August 8, 1930– Betty Boop Makes Her Debut
Little Betty Boop was born, fully formed and fully sexual; a Jazz Age flapper, she was the creation of producer Max Fleischer and Grim Natwick, a veteran animator from Walt Disney Studios.
She made a series of short films, including a cameo in a Popeye film, but found real fame in the 1932 short, Minnie The Moocher with Cab Calloway and His Orchestra.
Betty Boop was a single girl with big boobs. She enjoyed the nightlife, but her antics were just too much for the National Legion Of Decency and the Hay’s Production Code of 1934. Forced to tone down her act, Boop lost some of her popularity, but she continued to attract fans through the decades. Boop has no political or religious affiliation, except that she is associated with the Party party. She has moved easily between black and white and color.

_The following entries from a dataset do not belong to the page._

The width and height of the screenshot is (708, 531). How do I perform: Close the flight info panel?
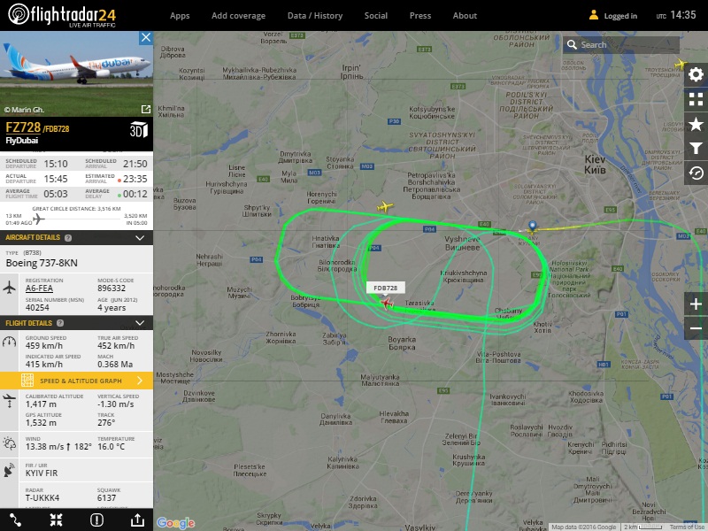[145, 37]
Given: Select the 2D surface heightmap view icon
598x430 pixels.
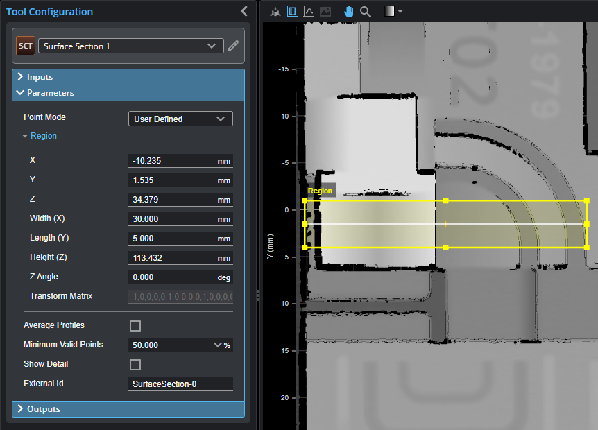Looking at the screenshot, I should (x=292, y=12).
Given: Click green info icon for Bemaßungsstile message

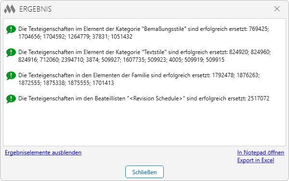Looking at the screenshot, I should pos(11,29).
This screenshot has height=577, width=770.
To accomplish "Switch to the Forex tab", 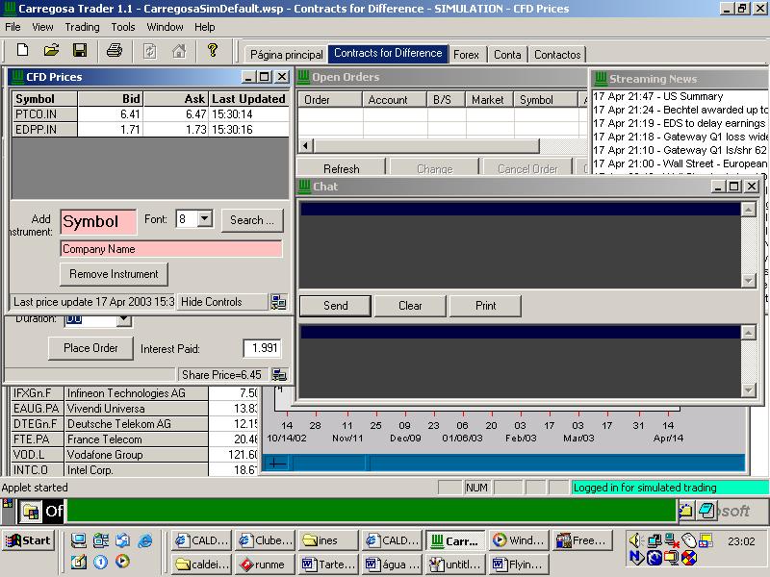I will coord(466,55).
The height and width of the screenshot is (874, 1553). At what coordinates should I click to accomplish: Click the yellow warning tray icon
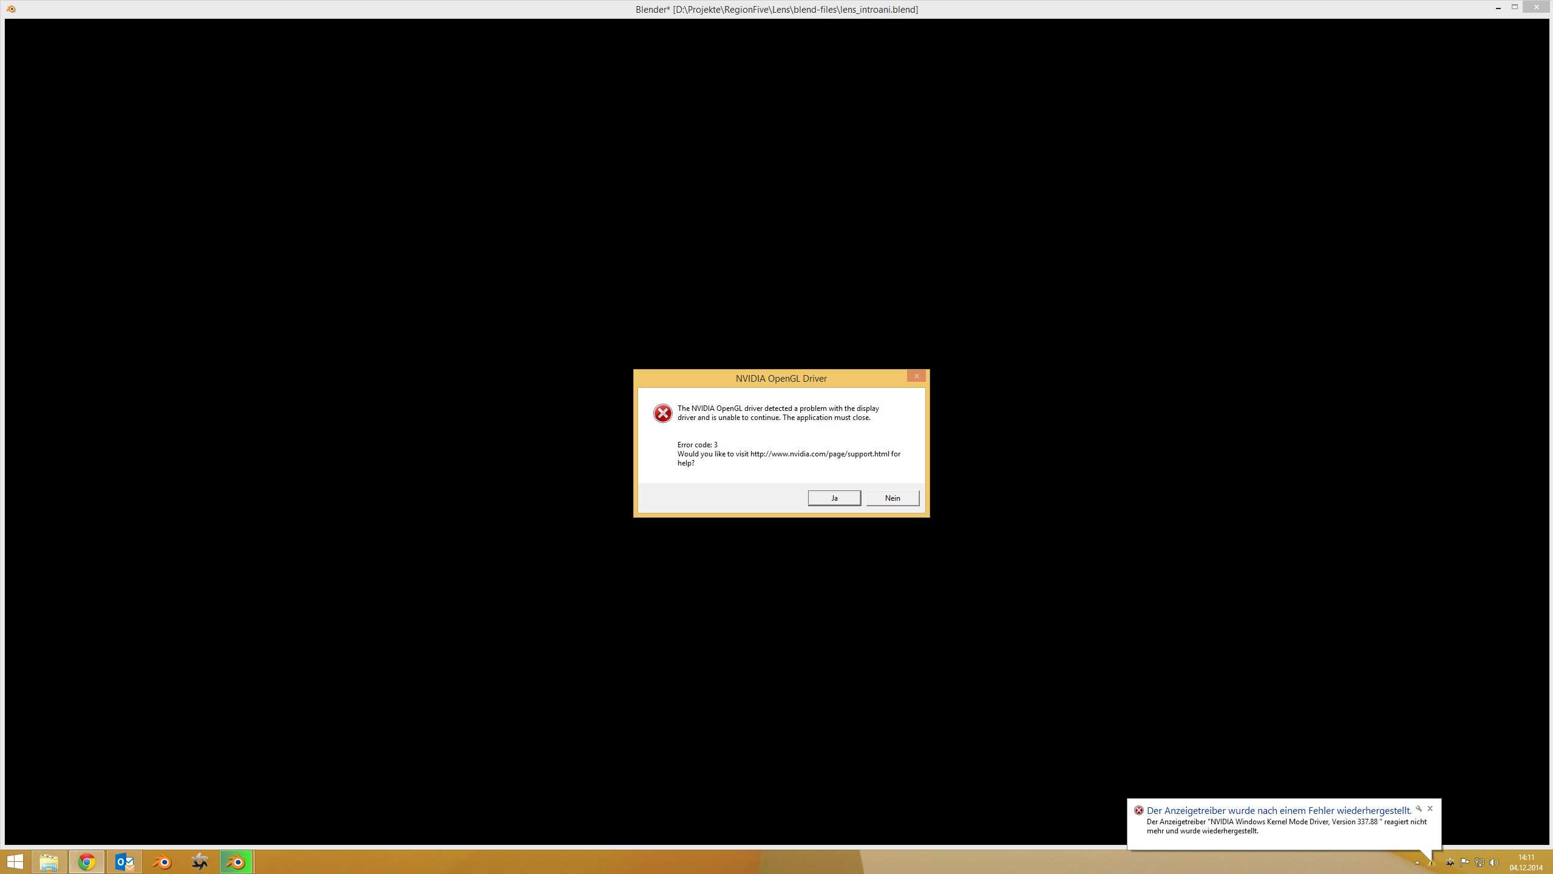(1432, 862)
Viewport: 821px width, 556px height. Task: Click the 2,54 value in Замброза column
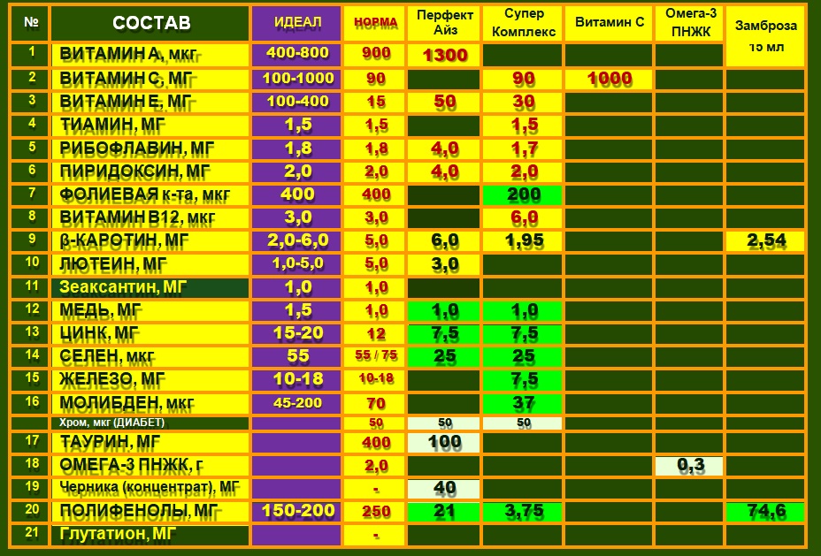coord(765,240)
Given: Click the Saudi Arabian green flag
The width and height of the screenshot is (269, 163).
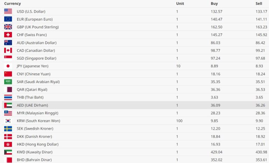Looking at the screenshot, I should 8,82.
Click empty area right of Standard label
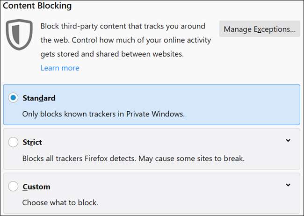 click(178, 98)
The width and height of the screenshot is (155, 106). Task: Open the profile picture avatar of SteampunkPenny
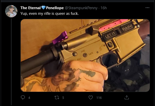click(11, 11)
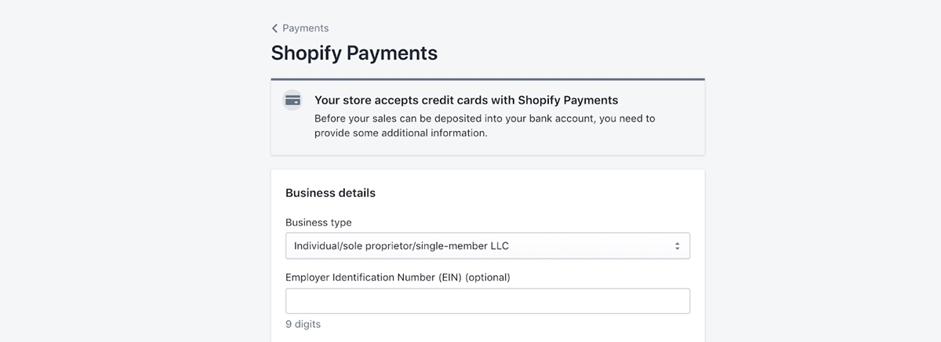Click the credit card icon in banner
The width and height of the screenshot is (941, 342).
click(292, 100)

She made a cameo appearance in Who Framed Roger Rabbit? (1988), appearing in glorious black and white.
Throughout her long career, Boop has been a proponent of Sexual Freedom, Women’s Rights, Gay Liberation and the health benefits of drinking, smoking and doing cocaine. She has been romantically linked to Popeye, Felix T. Cat, Sluggo, Boris Badenov, Woody Woodpecker, Daddy Warbucks, Top Cat, Gumby, Mr. Magoo, and Betty Rubble.
I knew Betty Boop somewhat. We were cast in a production of Lil’ Abner at the Chateau d’ Ville Dinner Theatre in 1977, but Boop was dismissed from the role of Mammy Yokum before rehearsals even began because she was a cartoon. At the first read through, she told me that her dream role was Fosca in Stephen Sondheim‘s difficult musical, Passion.
She has had some work done, but looks pretty swell as she celebrates her 88th birthday today, surrounded by friends and fans, at her lovely home in the Holmby Hills section of sunny Los Angeles.